Show #3 is Bane, as recommended by Dr Foot last year. One man playing all the parts in a hard-boiled spoof, with another chap providing a live musical soundtrack on the guitar. Bruce Bane is played a young chap called Joe Bone, if you can believe that. He has a very expressive face and does some great American voices. Takes me ages to place his standard Bane-voice as that of Christian Slater. There’s also a Bane 2, which we must see some time.
We finish our stint in the GRV, and nip back to the flat for a nibble. I have fifteen minutes to eat a hissingly hot microwaved shepherds pie. Mmmm. And Ouch.
Then to the undercroft (undercrypt?) beneath St Augustine’s church to see Bowels, which turns out to be a small cast doing a parody of Journey To The Centre Of The Earth. All the cast are female apart from the central chap, whose plumy Edwardian English accent periodically slips back to his presumably native Frankie Boylesque Scottish tones. There is a great bit when a ‘magnificent beast’ of a dinosaur marauds across the stage and into the audience, played by a young lady in a sweet fluffy green dino outfit. Delightful, as Herself would say.

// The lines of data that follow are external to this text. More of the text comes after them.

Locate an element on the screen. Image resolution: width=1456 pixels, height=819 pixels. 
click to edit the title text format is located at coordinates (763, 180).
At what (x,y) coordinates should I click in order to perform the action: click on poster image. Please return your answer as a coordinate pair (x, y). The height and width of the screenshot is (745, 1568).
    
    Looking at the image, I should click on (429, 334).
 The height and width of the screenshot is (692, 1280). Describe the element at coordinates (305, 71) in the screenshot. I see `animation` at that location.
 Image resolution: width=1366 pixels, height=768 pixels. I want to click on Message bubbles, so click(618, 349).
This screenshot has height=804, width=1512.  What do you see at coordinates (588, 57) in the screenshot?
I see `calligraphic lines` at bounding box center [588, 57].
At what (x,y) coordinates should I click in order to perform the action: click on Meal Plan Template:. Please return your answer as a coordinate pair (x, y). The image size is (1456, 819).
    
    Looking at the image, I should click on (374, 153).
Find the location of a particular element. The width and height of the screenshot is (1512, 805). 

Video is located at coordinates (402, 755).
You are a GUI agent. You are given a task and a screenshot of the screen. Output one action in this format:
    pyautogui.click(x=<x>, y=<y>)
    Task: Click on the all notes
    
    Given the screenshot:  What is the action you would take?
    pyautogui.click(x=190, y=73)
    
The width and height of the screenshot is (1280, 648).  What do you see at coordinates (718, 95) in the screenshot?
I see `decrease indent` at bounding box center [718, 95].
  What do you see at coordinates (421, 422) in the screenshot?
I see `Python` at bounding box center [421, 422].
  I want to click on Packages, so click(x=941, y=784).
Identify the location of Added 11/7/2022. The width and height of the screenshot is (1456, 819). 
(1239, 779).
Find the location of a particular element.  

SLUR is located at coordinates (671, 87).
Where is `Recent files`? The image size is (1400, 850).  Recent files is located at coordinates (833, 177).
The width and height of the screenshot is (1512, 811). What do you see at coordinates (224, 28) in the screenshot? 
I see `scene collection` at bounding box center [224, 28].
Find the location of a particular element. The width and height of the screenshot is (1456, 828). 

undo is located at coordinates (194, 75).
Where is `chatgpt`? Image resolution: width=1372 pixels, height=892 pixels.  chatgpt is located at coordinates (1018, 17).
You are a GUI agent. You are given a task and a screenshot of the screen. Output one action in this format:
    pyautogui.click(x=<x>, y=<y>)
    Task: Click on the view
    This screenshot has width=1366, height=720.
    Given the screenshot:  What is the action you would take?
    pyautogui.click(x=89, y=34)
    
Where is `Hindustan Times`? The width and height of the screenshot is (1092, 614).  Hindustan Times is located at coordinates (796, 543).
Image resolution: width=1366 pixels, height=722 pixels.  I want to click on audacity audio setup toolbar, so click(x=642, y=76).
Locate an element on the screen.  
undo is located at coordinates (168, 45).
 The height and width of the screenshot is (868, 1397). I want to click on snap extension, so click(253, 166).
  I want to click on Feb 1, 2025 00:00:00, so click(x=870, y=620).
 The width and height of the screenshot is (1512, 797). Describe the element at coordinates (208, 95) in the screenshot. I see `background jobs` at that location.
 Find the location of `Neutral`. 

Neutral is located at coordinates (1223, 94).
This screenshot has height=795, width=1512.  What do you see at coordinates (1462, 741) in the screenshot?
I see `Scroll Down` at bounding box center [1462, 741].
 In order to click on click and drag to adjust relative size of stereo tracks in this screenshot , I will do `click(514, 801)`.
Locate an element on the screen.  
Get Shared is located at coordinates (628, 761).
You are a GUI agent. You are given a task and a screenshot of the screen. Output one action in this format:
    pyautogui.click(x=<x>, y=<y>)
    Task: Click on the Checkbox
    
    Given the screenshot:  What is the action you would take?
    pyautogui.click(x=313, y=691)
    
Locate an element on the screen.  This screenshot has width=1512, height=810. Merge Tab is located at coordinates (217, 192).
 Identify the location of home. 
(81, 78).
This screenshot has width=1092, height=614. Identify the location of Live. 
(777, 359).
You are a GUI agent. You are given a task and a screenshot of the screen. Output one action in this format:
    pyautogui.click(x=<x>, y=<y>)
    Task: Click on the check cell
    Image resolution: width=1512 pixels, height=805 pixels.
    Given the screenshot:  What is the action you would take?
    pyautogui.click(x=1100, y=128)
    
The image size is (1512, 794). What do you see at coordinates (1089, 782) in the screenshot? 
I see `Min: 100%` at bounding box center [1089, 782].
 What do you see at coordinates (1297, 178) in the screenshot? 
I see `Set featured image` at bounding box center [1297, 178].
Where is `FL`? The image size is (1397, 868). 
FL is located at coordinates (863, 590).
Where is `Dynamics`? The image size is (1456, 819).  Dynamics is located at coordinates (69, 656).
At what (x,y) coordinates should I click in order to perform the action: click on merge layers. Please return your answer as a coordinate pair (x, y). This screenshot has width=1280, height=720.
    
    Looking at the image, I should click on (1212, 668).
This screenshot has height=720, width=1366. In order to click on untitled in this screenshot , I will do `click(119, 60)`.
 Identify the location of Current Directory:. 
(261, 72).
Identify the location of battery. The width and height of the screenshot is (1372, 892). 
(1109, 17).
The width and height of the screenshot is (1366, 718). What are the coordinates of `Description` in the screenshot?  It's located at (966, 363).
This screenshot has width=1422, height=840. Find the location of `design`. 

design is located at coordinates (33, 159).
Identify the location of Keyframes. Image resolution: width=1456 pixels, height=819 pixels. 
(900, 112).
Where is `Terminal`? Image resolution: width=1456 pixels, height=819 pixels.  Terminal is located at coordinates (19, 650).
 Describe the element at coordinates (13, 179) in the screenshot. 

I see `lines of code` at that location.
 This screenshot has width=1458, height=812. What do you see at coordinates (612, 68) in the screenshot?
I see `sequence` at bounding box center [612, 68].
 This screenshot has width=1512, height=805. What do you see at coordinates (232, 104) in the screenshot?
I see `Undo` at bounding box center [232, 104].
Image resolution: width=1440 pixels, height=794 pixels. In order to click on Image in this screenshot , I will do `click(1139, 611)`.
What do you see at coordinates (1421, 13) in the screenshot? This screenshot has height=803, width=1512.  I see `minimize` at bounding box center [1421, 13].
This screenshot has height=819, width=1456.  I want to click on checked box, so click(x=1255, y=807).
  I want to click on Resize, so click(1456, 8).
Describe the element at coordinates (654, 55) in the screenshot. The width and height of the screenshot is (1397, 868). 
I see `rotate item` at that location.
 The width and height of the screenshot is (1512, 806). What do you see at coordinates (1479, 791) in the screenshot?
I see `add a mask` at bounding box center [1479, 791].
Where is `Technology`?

We carry on down George IV Street to the Gilded Balloon, for to see the Scottish Falsetto Sock Puppet Theatre, which Herself has been most looking forward to. Excellent as ever, though is a pity that he - sorry – they don’t do more of the Dr Who stuff as seen on YouTube. Hang around near the loos after the show for about ten minutes and are rewarded by the sight of slightly sweaty sock-puppeteer Kev Sutherland emerging from the gents. He is a very friendly chap, and surprisingly English. He thinks I’m Australian, which I get very occasionally; no idea why. We sing his praises and speak much of Dr Who, Torchwood and Life On Mars. Turns out that he is indeed the same Kev Sutherland who ran the Bristol Comic Con. He also did comic strips for the Red Dwarf comic and is currently working on the Beano, which is most cool. He is still most sweaty, so bids us a goodnight. Result.
Is now too late to see our last show of the night – Carnival Of Souls, which am quite glad of. Getting too old for these late nights.
Nip outside Gilded Balloon to get a late night crepe. The trick with crepes is to eat them quick, coz when they cool down, they look, feel, and presumably taste, like cold dead flesh.
Skip back to flat, swimming upstream against the tide of exiting tattooists and struggle to open the useless front door with its rubbish rattling loose lock. An intrigued/suspicious young military policeman comes down Tokyo Steps towards us and asks if we need a hand. We decline, but he hangs around anyway, watching us, as if we’re a couple of terrorists laden down with a plastic bag full of explosive semi-skimmed milk and highland shorties. I bridle at his military nosiness. It’s a bit like a scene from Inglourious Basterds.
Rubbish bags must be put out tonight, as flat is beginning to smell strongly of shepherds pie. Edinburgh continues to inexplicably smell of Weetabix. No idea why.
Apples continue to rot on kitchen table. Is degenerating into a war of attrition between Herself and I.